▸ Data
Start of Block

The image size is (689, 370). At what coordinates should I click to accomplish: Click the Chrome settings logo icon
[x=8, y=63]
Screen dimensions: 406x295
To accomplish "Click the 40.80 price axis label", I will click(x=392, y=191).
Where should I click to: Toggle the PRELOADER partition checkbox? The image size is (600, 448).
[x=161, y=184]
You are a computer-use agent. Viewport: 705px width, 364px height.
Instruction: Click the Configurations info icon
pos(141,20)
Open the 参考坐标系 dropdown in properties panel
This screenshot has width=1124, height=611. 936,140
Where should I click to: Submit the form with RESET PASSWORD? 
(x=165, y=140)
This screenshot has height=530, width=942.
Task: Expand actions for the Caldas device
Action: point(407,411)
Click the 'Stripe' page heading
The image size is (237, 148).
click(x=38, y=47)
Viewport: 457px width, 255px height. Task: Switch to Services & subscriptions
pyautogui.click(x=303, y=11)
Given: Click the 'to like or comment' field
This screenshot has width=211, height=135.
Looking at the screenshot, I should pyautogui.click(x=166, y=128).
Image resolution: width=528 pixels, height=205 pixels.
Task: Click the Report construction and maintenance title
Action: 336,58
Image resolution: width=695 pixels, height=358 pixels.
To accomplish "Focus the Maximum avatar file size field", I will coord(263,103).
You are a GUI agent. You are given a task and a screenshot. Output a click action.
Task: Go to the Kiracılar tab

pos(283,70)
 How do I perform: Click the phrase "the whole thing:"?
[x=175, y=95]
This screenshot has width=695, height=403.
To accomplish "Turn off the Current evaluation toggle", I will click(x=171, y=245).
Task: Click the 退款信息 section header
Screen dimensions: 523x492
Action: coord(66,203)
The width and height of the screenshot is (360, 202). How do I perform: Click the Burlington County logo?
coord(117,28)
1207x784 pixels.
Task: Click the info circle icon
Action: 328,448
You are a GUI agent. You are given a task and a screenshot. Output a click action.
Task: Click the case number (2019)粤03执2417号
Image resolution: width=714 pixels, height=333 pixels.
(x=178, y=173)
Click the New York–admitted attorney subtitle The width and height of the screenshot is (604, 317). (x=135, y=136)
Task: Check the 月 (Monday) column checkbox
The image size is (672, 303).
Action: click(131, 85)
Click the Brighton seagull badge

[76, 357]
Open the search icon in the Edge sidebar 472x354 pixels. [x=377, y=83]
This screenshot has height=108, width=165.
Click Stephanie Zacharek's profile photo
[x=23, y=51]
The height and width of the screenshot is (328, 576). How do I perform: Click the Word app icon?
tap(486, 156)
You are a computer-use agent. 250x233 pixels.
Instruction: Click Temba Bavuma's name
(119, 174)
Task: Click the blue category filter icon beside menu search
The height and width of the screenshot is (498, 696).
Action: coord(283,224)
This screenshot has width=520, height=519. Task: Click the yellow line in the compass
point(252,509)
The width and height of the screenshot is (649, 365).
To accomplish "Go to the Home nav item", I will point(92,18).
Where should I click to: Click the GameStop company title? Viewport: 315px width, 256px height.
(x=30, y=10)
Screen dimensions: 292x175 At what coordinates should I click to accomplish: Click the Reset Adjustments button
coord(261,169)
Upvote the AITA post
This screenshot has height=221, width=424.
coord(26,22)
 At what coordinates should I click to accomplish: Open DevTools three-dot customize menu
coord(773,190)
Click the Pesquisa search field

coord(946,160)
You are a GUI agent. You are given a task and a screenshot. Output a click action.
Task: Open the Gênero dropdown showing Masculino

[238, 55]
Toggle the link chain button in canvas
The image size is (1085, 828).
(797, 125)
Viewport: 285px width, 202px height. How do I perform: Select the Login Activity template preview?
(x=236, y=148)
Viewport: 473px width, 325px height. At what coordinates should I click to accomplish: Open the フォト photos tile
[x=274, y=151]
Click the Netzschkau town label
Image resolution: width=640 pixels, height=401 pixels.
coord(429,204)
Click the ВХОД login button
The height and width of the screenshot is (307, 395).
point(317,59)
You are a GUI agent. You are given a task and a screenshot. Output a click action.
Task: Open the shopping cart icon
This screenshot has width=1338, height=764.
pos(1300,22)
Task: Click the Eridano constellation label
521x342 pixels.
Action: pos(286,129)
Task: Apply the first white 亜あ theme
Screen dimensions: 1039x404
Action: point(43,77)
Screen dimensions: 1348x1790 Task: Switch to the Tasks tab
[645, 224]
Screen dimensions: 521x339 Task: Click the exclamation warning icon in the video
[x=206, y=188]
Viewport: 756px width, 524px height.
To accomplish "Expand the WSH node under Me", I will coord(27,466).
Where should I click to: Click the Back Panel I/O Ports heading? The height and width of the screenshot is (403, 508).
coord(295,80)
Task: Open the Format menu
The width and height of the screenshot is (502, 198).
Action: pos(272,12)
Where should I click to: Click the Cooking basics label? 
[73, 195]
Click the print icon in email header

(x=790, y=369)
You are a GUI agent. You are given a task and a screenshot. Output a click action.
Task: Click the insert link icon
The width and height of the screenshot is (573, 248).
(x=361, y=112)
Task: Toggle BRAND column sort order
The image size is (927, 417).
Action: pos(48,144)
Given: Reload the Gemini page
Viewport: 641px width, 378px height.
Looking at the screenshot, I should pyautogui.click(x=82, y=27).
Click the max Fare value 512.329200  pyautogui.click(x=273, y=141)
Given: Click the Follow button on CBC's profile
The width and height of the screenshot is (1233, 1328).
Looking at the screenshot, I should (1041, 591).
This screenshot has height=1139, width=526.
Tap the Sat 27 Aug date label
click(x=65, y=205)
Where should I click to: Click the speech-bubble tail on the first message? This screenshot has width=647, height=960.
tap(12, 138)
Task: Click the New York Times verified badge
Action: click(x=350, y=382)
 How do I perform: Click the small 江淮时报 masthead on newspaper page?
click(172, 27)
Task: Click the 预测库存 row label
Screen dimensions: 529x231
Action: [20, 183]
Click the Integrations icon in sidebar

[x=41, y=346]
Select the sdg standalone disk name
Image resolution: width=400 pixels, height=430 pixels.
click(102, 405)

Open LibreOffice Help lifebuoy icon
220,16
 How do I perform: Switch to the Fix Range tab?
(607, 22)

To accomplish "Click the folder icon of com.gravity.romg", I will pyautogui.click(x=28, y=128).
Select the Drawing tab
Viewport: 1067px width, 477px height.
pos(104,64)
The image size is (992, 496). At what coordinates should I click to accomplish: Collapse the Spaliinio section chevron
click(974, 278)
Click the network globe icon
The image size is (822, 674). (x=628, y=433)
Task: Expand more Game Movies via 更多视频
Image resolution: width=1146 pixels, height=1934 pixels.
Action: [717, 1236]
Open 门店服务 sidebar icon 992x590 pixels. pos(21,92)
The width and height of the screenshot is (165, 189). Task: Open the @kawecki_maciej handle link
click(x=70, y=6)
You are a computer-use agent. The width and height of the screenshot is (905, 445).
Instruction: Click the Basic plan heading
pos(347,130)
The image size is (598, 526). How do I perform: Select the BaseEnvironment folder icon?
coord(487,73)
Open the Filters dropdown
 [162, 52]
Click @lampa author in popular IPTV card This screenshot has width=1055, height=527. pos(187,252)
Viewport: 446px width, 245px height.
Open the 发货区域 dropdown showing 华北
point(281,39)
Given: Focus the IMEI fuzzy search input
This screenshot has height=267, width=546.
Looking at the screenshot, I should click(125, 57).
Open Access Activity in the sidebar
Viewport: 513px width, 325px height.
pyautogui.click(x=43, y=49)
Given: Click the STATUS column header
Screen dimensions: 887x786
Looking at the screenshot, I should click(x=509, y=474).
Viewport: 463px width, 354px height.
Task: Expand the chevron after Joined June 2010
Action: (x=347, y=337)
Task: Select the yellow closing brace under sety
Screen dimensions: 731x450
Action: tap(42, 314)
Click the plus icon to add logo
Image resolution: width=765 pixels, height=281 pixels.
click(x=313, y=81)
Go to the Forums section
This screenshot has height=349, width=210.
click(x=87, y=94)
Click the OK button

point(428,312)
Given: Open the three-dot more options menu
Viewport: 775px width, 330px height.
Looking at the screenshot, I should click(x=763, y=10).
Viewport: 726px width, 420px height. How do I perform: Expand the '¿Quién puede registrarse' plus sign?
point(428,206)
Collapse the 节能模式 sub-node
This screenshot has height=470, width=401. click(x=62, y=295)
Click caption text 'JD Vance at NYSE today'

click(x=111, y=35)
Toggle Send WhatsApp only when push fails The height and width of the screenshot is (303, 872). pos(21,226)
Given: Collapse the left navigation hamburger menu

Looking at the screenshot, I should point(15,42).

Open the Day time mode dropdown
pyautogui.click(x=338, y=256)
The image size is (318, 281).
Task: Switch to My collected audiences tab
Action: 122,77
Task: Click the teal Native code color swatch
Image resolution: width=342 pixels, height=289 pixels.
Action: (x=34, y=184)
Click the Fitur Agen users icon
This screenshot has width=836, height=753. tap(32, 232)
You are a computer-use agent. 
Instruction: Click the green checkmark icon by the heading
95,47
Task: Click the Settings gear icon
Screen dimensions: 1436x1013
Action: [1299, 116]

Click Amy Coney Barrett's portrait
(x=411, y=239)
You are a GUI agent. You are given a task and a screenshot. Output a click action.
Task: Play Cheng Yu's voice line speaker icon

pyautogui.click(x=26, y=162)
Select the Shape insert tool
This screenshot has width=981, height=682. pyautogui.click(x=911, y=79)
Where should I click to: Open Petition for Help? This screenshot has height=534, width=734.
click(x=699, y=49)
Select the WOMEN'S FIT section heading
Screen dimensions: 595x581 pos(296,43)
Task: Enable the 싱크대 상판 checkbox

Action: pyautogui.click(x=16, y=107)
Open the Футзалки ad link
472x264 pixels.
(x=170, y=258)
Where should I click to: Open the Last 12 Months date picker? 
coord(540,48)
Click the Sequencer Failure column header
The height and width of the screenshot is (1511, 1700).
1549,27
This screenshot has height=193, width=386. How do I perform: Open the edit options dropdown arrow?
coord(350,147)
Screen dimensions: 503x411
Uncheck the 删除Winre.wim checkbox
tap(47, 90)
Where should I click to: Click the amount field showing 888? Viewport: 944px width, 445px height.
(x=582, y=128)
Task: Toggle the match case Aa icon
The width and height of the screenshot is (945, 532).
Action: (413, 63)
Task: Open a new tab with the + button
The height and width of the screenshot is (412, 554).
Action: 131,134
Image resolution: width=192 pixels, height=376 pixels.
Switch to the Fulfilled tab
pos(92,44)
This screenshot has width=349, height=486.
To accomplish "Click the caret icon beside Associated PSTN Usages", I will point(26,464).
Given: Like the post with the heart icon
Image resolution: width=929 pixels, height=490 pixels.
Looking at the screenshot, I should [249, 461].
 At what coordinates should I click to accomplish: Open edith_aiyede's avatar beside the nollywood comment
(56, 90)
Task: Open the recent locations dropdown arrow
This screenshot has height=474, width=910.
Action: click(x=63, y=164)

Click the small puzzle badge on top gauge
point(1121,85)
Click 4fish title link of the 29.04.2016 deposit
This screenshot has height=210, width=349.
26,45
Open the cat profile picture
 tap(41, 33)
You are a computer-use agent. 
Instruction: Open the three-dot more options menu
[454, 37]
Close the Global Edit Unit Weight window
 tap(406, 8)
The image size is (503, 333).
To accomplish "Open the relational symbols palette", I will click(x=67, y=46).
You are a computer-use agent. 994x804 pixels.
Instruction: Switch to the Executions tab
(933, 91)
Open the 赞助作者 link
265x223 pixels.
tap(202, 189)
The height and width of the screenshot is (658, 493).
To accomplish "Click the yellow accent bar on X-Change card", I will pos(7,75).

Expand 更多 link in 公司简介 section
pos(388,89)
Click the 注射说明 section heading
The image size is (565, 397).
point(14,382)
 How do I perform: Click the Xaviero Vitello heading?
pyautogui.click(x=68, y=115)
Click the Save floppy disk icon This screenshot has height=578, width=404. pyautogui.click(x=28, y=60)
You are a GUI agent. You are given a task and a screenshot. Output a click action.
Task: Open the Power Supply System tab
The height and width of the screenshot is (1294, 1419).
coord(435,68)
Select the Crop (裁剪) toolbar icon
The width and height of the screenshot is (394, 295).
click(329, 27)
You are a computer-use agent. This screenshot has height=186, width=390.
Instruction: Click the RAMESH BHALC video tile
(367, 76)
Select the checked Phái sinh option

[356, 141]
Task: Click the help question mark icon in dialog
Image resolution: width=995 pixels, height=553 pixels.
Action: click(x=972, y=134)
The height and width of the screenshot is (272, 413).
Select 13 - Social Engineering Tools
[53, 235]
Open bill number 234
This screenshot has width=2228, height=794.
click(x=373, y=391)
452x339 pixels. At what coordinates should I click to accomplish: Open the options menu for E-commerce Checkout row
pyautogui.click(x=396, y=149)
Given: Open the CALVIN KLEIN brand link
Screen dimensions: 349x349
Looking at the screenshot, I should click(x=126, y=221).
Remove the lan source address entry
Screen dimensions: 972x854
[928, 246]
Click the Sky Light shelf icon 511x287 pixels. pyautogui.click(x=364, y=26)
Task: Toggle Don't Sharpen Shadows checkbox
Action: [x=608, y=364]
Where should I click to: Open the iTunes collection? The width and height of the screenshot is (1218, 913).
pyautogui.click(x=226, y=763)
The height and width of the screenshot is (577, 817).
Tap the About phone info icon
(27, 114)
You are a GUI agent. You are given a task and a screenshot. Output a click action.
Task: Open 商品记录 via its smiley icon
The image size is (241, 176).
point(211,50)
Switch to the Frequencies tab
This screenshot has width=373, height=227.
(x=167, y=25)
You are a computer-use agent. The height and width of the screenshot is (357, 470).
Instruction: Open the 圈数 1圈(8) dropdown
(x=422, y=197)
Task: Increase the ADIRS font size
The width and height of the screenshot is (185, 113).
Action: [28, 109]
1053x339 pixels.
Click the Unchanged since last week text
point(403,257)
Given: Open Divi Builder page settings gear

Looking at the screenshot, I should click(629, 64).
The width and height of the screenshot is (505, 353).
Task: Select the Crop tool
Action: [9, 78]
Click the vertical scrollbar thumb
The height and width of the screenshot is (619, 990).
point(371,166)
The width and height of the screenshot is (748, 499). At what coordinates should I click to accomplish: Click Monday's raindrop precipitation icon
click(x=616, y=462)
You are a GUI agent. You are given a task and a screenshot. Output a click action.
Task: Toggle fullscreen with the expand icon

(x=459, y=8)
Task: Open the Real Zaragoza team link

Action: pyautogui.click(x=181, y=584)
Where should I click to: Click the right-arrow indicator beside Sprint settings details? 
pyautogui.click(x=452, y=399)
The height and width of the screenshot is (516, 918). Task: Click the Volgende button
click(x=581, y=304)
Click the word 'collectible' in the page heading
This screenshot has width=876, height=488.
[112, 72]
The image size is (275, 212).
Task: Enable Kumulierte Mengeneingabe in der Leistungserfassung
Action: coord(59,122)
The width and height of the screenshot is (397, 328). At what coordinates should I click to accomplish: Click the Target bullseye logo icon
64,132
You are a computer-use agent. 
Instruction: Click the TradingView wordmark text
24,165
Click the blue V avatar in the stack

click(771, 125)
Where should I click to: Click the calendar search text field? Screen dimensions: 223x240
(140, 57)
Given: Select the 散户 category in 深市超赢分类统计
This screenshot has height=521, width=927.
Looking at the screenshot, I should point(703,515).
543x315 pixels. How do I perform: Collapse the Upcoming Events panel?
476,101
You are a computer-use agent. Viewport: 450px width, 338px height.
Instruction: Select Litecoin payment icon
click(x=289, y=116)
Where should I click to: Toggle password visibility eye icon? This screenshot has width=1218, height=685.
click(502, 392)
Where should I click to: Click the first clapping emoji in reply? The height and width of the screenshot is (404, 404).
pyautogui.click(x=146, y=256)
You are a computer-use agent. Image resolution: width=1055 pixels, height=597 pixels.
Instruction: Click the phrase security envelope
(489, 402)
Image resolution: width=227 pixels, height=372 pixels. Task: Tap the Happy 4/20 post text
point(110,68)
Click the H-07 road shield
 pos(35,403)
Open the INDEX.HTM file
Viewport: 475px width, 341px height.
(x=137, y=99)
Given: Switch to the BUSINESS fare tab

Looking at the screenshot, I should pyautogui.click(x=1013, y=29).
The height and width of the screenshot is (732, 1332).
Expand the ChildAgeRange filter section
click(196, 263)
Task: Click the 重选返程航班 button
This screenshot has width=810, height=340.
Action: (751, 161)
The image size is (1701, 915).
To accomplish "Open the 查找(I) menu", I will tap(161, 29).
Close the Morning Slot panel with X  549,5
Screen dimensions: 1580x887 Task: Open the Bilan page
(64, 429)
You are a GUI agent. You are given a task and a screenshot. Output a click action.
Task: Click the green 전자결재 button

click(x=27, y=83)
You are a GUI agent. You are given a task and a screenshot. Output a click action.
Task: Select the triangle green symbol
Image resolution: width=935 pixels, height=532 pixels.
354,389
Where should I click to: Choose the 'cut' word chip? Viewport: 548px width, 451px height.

End of Block

▸ Assignment
Working from the material above, restate word for word the lines between the line with "Given: Click the STATUS column header" and the line with "Go to the Forums section", both included, and only those.

▸ Solved problem
Given: Click the STATUS column header
Screen dimensions: 887x786
Looking at the screenshot, I should click(x=509, y=474).
Viewport: 463px width, 354px height.
Task: Expand the chevron after Joined June 2010
Action: (x=347, y=337)
Task: Select the yellow closing brace under sety
Screen dimensions: 731x450
Action: tap(42, 314)
Click the plus icon to add logo
Image resolution: width=765 pixels, height=281 pixels.
click(x=313, y=81)
Go to the Forums section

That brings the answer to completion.